- **REQUIRED ACTIONS**
1 > Please copy from the back pain text, word for word, the passage starting with "Spine Conditions Caused" and going on through "the lumbar region.".
2 > List every cause that the back pain text says commonly leads to a ruptured disc.

Sometimes the origins of your back pain don’t even start with your spine. For example, people with tight hamstrings (the muscles at the back of your thigh) can develop lower back pain as a result.

Spine Conditions Caused By Intervertebral Discs

As we age, the discs separating our vertebrae tend to dry out and lose shape. Commonly known as degenerative disc disease, this causes structural changes in the spine and can lead to a pinched nerve.

In addition, a ruptured disc occurs when the gel-like center of a disc breaks through the outer fibrous ring. Sports and work-related injuries, falls, and accidents commonly lead to this type of condition. In most cases, people develop ruptured discs in the lower back. Ruptured discs can, however, occur anywhere in the spine, from the neck all the way down to the lumbar region.

Vertebral Fractures & Diseases

A spinal vertebra is not a single bone but a series of small bones connected by joints and soft tissues. There are structures in place, like the discs, to help protect the spine and absorb the shocks of everyday movement. Unfortunately, the vertebrae are not immune to injury. Osteoporosis, or weakened bones, can lead to compression fractures of the vertebrae. In addition, a vertebral fracture may occur following a bad fall, accident, or sports injury.

- **EXTRACTED ENTRIES**
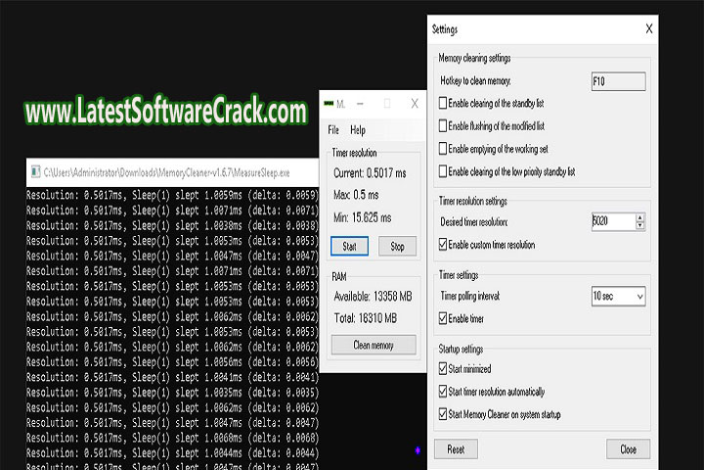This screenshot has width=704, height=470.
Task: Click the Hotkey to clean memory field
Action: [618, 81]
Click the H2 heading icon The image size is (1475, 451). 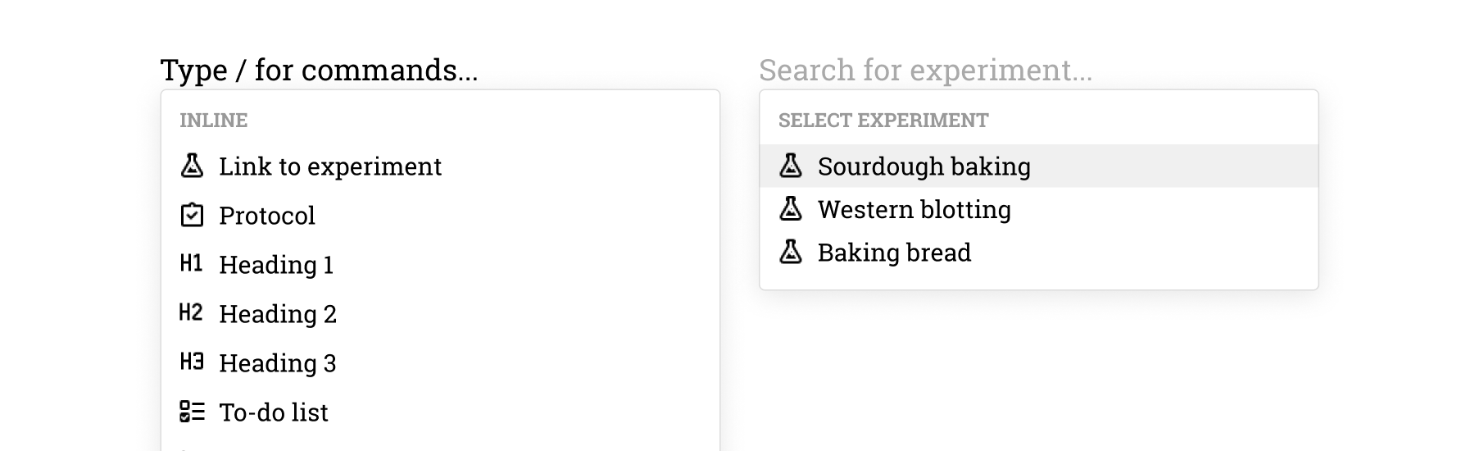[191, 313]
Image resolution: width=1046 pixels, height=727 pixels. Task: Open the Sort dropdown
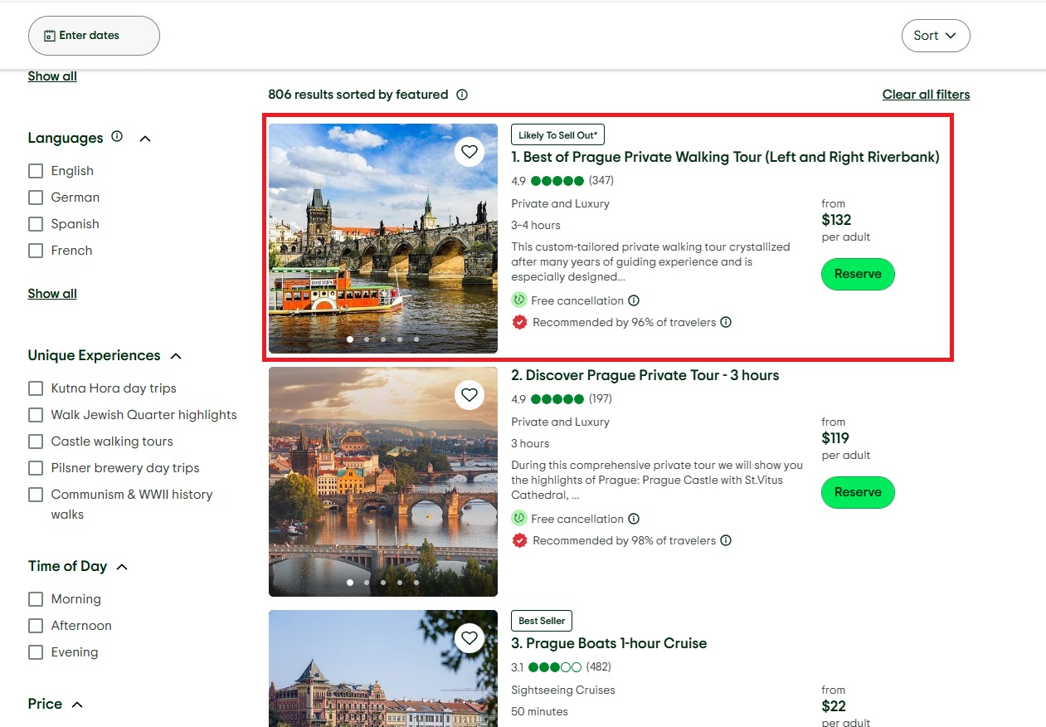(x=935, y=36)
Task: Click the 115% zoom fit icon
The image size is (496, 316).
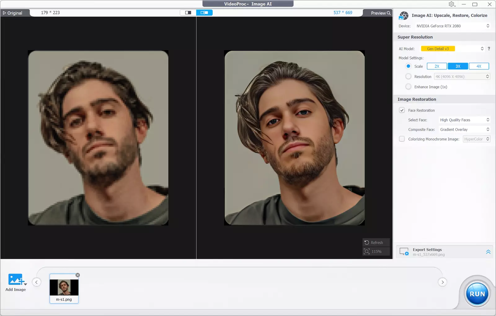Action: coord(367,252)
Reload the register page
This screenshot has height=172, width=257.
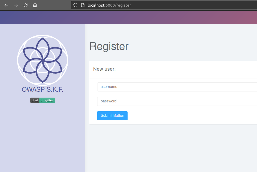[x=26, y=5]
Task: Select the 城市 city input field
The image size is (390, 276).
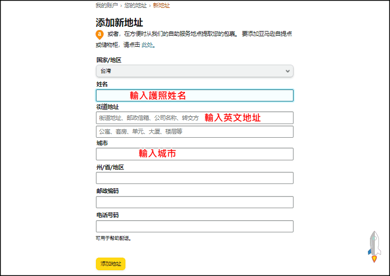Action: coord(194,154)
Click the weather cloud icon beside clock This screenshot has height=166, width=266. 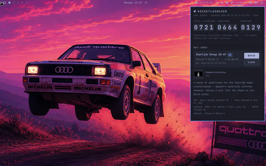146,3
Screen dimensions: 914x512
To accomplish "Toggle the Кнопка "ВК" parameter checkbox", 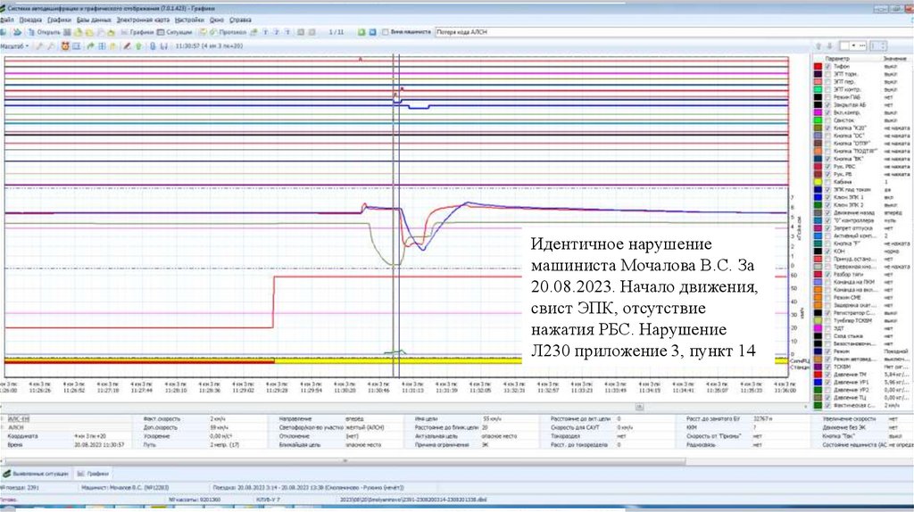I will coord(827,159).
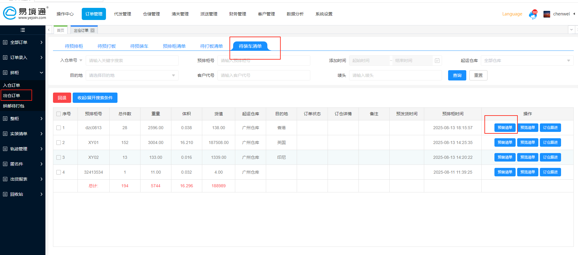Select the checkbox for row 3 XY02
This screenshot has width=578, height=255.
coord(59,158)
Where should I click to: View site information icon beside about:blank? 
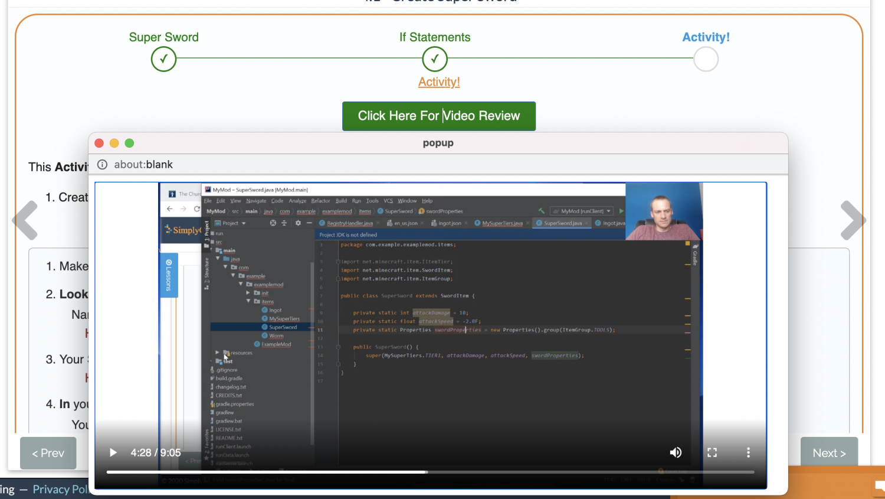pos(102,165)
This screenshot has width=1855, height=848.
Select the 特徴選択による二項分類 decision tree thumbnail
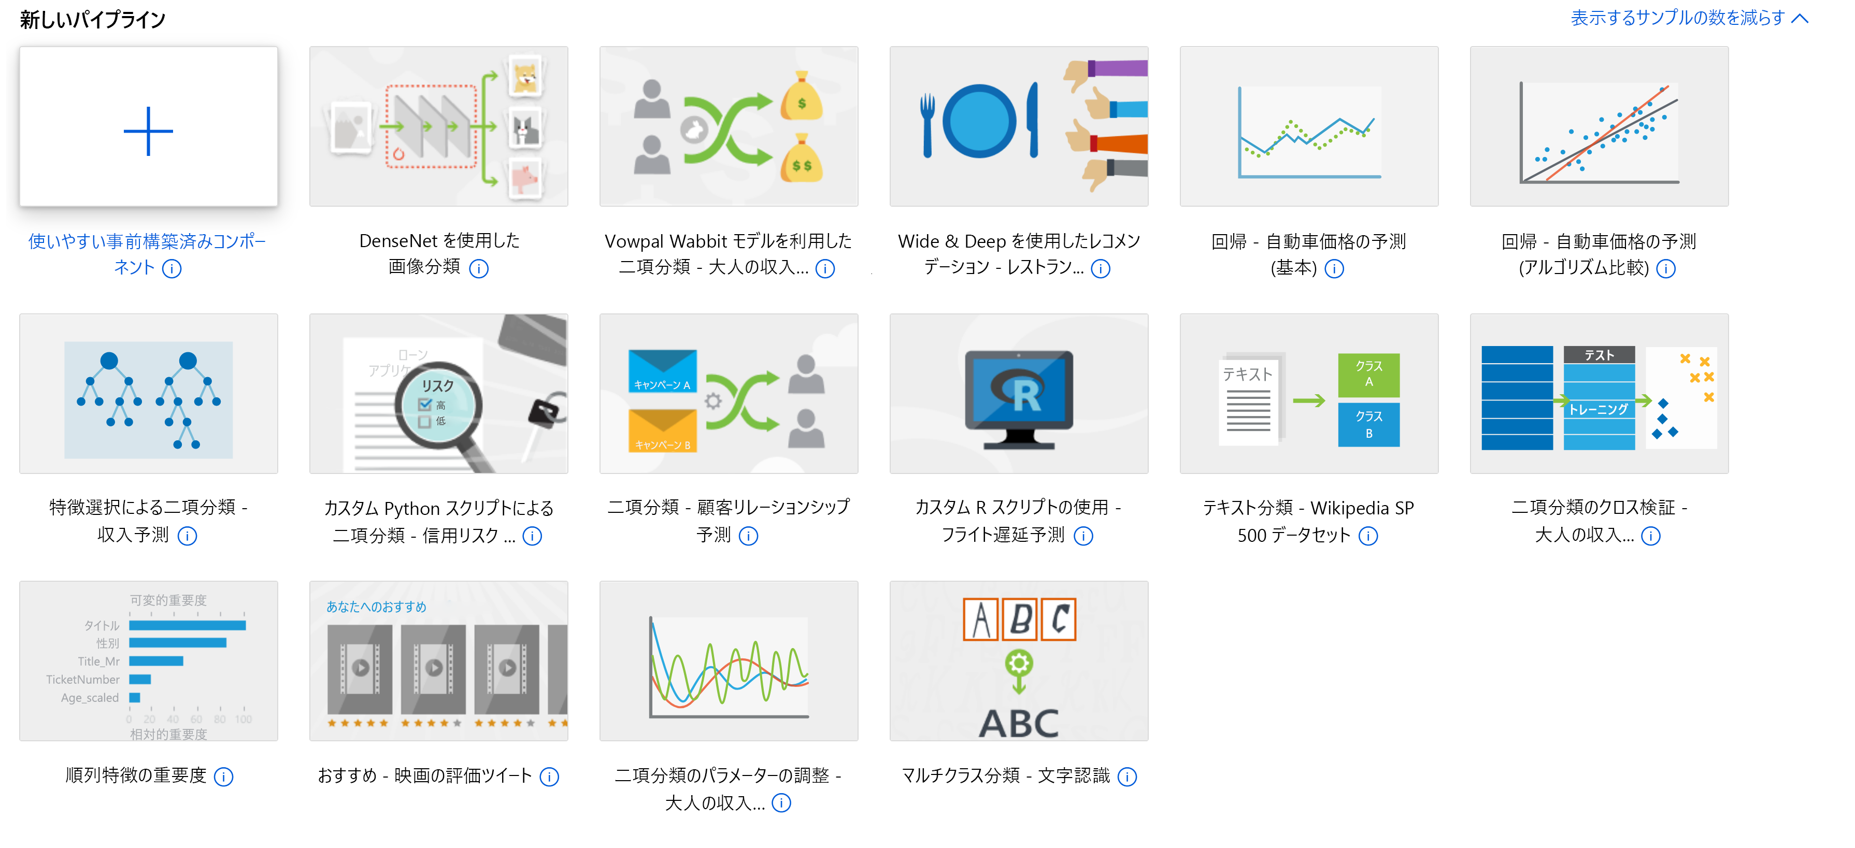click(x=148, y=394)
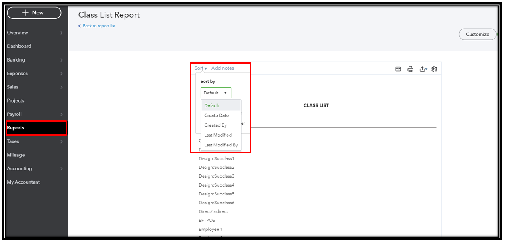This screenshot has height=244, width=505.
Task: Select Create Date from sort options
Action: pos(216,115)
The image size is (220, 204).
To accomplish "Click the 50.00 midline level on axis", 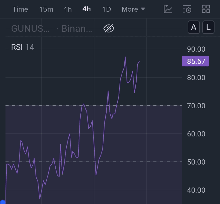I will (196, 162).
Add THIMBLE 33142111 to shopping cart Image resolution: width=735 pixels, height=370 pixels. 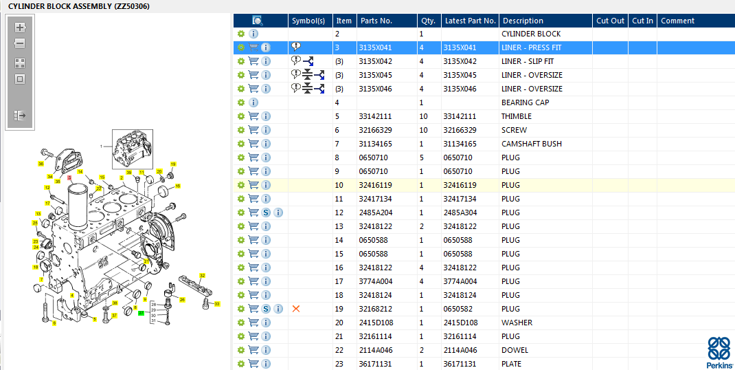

- **TASK RESULTS**
1 >
Spine Conditions Caused By Intervertebral Discs

As we age, the discs separating our vertebrae tend to dry out and lose shape. Commonly known as degenerative disc disease, this causes structural changes in the spine and can lead to a pinched nerve.

In addition, a ruptured disc occurs when the gel-like center of a disc breaks through the outer fibrous ring. Sports and work-related injuries, falls, and accidents commonly lead to this type of condition. In most cases, people develop ruptured discs in the lower back. Ruptured discs can, however, occur anywhere in the spine, from the neck all the way down to the lumbar region.

2 >
- Sports injuries
- Work-related injuries
- Falls
- Accidents